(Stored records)
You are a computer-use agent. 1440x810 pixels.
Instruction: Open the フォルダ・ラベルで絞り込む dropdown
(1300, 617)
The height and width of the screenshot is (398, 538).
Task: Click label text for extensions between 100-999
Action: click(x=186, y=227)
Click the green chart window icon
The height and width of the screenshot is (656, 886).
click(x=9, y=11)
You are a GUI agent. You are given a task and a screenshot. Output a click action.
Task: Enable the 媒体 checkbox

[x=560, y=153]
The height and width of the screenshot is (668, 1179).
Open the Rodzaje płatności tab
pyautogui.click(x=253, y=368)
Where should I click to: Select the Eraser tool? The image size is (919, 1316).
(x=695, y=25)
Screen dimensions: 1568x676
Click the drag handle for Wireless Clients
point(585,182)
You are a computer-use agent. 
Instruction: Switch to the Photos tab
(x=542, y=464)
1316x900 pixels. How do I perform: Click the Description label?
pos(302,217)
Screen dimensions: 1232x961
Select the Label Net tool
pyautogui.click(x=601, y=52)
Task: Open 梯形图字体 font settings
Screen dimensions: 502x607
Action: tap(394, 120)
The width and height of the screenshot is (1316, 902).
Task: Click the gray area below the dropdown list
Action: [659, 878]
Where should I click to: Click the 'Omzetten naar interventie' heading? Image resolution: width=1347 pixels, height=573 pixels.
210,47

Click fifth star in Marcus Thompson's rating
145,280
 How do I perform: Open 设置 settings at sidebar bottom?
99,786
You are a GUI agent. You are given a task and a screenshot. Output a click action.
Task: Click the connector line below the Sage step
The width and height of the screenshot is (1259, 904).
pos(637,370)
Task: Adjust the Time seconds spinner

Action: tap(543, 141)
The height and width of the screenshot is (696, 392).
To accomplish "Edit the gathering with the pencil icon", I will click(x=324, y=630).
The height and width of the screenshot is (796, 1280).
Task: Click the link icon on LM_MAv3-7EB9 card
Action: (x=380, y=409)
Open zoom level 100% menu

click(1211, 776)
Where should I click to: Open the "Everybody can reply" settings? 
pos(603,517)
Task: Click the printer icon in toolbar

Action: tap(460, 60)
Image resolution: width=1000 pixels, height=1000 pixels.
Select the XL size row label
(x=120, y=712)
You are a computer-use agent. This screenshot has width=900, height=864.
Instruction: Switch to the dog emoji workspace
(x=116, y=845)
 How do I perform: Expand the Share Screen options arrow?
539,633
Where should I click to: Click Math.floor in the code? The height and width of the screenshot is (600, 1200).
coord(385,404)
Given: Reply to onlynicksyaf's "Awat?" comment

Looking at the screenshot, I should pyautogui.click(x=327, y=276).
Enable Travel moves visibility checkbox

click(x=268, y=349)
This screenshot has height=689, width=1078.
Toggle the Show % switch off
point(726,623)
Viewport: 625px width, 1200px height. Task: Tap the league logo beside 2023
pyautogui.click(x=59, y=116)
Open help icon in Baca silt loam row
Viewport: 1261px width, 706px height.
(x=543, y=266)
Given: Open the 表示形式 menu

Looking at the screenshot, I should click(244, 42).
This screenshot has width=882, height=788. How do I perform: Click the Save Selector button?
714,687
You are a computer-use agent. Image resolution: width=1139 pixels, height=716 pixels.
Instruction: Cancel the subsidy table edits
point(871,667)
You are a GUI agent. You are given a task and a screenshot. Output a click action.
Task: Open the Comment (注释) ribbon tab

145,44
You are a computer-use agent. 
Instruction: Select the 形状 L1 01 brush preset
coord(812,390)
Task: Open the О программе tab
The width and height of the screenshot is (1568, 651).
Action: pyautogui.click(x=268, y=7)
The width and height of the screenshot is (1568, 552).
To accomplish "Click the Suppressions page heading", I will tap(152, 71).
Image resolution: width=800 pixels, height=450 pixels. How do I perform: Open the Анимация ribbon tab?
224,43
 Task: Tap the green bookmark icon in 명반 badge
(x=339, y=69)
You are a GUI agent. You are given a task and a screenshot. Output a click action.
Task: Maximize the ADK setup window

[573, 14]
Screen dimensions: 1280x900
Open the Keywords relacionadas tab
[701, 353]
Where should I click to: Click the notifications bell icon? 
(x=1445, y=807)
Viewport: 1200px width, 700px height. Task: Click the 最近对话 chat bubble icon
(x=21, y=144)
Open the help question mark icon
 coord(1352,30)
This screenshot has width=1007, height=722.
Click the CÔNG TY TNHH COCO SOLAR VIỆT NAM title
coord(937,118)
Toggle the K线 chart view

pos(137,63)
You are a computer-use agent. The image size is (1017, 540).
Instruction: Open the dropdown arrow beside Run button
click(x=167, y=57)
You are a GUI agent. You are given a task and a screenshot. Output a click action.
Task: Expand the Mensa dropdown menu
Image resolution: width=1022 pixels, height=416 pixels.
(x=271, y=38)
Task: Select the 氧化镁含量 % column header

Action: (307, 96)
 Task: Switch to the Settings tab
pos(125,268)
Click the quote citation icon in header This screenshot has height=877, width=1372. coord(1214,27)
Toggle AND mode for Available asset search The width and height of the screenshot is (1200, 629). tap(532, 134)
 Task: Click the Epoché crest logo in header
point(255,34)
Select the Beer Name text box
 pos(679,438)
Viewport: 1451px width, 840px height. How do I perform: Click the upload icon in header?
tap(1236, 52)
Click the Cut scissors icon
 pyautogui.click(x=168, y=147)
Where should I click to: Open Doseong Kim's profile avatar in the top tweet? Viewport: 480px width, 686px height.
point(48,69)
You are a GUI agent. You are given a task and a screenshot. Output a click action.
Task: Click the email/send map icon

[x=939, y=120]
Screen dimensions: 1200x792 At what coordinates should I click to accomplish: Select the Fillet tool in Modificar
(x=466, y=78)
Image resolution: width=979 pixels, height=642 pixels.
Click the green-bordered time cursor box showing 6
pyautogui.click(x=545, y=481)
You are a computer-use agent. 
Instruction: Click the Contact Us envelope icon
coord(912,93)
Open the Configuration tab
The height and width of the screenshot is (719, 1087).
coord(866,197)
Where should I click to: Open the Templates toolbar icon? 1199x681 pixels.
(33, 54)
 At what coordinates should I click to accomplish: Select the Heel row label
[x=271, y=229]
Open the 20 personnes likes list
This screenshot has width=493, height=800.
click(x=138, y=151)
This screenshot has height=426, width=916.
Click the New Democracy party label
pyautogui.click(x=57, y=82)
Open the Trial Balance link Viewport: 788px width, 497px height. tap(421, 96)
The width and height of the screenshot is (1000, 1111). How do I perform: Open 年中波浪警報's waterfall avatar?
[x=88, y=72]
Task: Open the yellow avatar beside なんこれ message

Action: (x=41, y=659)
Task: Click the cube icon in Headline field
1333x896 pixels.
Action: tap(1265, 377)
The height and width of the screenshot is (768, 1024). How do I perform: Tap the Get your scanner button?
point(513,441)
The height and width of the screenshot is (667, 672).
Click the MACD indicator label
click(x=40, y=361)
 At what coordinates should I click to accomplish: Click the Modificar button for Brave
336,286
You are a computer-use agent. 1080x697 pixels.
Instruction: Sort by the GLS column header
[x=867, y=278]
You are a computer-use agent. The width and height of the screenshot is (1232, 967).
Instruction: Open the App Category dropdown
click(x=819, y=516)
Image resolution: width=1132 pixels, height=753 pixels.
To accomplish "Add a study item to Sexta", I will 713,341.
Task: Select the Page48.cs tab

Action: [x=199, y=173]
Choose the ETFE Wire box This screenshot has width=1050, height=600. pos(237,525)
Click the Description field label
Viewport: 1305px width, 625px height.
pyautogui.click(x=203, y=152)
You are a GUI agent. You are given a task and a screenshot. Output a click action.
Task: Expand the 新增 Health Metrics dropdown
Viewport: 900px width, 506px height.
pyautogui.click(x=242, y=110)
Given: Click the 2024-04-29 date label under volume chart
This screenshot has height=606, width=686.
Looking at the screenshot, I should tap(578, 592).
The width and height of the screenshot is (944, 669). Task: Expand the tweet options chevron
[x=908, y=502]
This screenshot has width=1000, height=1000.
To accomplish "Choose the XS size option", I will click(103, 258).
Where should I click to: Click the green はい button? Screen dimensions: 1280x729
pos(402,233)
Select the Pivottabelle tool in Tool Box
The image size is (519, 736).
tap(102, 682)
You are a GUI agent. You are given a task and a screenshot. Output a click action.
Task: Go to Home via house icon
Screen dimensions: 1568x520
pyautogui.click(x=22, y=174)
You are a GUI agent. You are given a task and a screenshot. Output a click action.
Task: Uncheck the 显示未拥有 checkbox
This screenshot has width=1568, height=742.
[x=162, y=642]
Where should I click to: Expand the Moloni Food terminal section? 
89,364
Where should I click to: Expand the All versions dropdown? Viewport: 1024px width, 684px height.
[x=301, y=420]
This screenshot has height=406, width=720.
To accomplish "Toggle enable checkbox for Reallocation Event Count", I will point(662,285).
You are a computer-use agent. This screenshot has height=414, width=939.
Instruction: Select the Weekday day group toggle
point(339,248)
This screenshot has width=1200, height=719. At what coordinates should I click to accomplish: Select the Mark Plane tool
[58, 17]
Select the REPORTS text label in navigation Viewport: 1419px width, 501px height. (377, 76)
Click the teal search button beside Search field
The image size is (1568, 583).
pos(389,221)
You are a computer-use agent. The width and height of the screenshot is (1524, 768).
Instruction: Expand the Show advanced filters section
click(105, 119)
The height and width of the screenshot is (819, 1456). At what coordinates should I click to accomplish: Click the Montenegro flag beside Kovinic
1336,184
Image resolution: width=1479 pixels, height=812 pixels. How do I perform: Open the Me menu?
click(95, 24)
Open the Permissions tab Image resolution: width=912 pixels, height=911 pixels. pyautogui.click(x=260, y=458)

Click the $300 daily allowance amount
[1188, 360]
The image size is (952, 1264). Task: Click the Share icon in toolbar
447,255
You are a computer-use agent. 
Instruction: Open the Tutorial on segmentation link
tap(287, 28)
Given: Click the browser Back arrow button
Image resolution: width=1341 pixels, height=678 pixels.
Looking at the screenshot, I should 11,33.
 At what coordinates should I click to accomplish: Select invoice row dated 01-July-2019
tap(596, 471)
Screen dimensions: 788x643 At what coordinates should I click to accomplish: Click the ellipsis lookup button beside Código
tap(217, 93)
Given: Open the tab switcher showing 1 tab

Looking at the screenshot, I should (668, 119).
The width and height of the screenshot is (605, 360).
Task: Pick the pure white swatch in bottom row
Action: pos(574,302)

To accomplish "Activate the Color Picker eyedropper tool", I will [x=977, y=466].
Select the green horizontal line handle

PROBLEM DETAILS>
For each line of the data that has the word "search", report that line.

RESPONSE BOX>
Toggle AND mode for Available asset search The width and height of the screenshot is (1200, 629). tap(532, 134)
Click the teal search button beside Search field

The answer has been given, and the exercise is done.